The scope of Rooker-Feldman is narrow. Lower federal courts are barred from hearing only such federal claims as (1) were previously adjudicated in state court or (2) are inextricably intertwined with a prior state court decision. See Guarino v. Larsen, 11 F.3d 1151, 1156-57 (3d Cir. 1993); Port Auth. Police Benev. Ass'n v. Port Auth., 973 F.2d 169, 178 (3d Cir. 1992). The first alternative, actual adjudication, requires little explication. As for the second, a federal claim is "inextricably intertwined" with a prior state court decision if "granting the relief requested in the federal action requires determining that the state court's decision is wrong or would void the state court's ruling." FOCUS v. Allegheny County Court of Common Pleas., 75 F.3d 834, 839-40 (3d Cir. 1996).

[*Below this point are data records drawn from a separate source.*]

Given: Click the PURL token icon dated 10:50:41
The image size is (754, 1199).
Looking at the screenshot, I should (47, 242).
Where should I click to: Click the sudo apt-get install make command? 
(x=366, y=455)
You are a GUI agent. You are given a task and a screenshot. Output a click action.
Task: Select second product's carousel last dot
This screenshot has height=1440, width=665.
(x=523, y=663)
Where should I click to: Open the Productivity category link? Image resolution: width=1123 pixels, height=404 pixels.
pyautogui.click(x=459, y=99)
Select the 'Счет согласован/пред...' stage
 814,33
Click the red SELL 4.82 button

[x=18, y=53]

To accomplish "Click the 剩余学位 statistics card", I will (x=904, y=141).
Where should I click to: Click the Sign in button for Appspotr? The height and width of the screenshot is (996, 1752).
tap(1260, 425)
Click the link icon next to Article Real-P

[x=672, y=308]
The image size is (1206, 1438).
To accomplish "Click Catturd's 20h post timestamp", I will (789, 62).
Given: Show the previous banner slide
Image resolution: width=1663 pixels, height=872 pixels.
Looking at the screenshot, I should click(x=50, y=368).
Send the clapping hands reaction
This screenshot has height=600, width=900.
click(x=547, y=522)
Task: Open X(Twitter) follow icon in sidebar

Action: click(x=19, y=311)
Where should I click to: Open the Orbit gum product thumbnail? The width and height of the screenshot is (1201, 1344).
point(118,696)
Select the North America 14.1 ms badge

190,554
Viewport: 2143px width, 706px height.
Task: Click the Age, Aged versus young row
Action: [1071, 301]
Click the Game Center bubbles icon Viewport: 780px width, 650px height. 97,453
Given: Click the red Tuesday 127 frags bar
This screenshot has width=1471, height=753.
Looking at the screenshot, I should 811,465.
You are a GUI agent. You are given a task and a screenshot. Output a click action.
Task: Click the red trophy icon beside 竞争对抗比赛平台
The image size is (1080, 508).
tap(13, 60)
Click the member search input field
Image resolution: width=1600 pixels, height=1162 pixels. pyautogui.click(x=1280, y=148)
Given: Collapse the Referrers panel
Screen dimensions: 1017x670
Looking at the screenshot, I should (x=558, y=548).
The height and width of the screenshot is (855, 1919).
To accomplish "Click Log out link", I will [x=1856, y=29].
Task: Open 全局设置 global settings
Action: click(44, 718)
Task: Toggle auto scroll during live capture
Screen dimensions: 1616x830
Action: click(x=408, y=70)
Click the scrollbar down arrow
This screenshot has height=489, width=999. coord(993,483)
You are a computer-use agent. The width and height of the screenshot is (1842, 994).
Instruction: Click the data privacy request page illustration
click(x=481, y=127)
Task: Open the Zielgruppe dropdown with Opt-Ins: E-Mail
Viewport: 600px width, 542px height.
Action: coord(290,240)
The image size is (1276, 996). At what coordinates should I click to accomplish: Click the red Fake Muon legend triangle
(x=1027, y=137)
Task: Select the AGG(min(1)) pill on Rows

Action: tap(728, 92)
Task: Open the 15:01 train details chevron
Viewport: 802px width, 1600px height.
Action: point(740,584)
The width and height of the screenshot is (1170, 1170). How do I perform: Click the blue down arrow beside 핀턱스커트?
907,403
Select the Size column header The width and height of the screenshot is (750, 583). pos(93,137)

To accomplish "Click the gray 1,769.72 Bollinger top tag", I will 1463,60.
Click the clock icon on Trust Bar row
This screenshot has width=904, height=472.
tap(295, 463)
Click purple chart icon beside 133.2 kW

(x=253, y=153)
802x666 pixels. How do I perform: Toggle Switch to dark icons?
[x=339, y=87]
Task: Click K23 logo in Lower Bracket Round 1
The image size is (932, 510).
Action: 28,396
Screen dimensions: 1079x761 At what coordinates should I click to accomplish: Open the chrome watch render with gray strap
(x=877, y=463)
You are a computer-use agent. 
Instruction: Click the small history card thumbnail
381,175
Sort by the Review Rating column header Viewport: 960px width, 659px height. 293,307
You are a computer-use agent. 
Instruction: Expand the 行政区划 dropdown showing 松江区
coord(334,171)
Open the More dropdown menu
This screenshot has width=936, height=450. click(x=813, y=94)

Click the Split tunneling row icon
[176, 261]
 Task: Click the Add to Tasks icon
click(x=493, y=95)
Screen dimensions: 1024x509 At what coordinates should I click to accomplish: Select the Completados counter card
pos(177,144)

Federal actions following state mortgage foreclosures have frequently been the subject of Rooker-Feldman challenges on the ground that the two were inextricably intertwined, and that the federal complaint seeks to undermine or reverse the basis for the foreclosure. Typically, the plaintiff seeks rescission of the mortgage, reversal of the judgment of foreclosure, or an order barring a sheriff's sale. Such federal claims have routinely been dismissed under Rooker-Feldman. See In re Madera, 586 F.3d 228, 232 (3d Cir. 2009) (claim for rescission); In re Knapper, 407 F.3d 573, 581 (3d Cir. 2005) (claim that state court in foreclosure action lacked personal jurisdiction); Laychock v. Wells Fargo Home Mortg., 399 F. App'x. 716 (3d Cir. 2010) (action predicated on "wrongful foreclosure"); Ayres-Fountain v. E. Sav. Bank, 153 F. App'x 91, 92 (3d Cir. 2005) (barring post-foreclosure federal claim for rescission of mortgage and damages); Robinson v. Porges, 382 F. App'x 133, 135 (3d Cir. 2010) ("complaint 'demands the return of his home as his own property with free and clear deed and title, as well as actual and punitive damages.' Such an award could only be made by reviewing and rejecting the state court judgments."); Moncrief v. Chase Manhattan Mortgage Corp., 275 F. App'x 149, 153 (3d Cir. 2008) (barring a claim for "redress" of state court judgment in a foreclosure action).
Rooker-Feldman elements 1 and 3 appear to be uncontested: The Schmidts lost the state court proceeding and a judgment of foreclosure has been entered against them. Elements 2 and 4 (that the plaintiff complains of injury as a result of the prior judgment and seeks to reject it) require a bit more discussion.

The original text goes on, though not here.